(DESCRIPTION OF THE TASK)
In the data below, find every line with the word "will" and copy it.

Records from a data collection

◆ ◆ ◆

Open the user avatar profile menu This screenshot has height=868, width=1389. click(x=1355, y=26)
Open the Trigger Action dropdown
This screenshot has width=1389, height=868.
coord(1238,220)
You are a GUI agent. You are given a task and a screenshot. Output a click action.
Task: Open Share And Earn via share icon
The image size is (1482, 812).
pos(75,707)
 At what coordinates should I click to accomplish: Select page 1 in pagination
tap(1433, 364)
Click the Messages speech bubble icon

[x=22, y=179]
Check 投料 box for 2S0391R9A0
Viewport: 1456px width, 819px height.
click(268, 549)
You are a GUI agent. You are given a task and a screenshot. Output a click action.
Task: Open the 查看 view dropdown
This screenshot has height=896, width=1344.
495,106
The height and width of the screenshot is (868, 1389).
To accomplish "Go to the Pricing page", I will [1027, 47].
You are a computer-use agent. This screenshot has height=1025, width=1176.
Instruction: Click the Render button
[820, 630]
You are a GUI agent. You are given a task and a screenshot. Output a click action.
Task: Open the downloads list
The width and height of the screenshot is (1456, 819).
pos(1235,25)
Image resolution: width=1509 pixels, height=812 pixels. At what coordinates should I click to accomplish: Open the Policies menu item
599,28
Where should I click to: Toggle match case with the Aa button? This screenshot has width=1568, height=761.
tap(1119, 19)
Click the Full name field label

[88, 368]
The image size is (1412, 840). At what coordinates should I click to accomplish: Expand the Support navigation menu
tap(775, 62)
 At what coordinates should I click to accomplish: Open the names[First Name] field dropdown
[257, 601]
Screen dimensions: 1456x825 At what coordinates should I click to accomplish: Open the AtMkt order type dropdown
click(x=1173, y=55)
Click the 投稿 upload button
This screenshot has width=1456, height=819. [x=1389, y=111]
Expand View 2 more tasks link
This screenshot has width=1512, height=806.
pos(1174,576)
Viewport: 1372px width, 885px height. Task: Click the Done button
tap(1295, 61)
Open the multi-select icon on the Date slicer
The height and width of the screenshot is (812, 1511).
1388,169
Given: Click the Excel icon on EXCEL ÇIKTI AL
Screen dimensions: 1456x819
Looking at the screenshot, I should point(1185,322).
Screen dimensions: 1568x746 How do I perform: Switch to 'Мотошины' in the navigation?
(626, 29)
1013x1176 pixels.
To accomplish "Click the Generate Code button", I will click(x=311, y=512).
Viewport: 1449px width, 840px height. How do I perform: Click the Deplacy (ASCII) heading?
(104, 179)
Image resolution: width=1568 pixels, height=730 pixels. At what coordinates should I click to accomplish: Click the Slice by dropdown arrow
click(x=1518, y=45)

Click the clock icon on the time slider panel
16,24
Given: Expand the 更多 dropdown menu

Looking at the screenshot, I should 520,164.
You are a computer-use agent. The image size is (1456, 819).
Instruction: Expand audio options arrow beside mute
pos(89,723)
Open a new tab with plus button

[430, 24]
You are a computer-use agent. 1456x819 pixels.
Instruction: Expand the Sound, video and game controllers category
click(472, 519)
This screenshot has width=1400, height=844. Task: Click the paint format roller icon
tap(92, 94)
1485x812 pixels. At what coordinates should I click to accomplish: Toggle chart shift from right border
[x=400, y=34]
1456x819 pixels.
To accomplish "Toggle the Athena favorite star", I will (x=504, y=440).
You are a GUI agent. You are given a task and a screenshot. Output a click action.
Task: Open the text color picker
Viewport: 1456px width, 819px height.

◆ ◆ ◆

(TASK OUTPUT)
To accomplish "Go to the Pricing page", I will [1027, 47].
To accomplish "Click the Generate Code button", I will click(x=311, y=512).
To accomplish "Toggle the Athena favorite star", I will (x=504, y=440).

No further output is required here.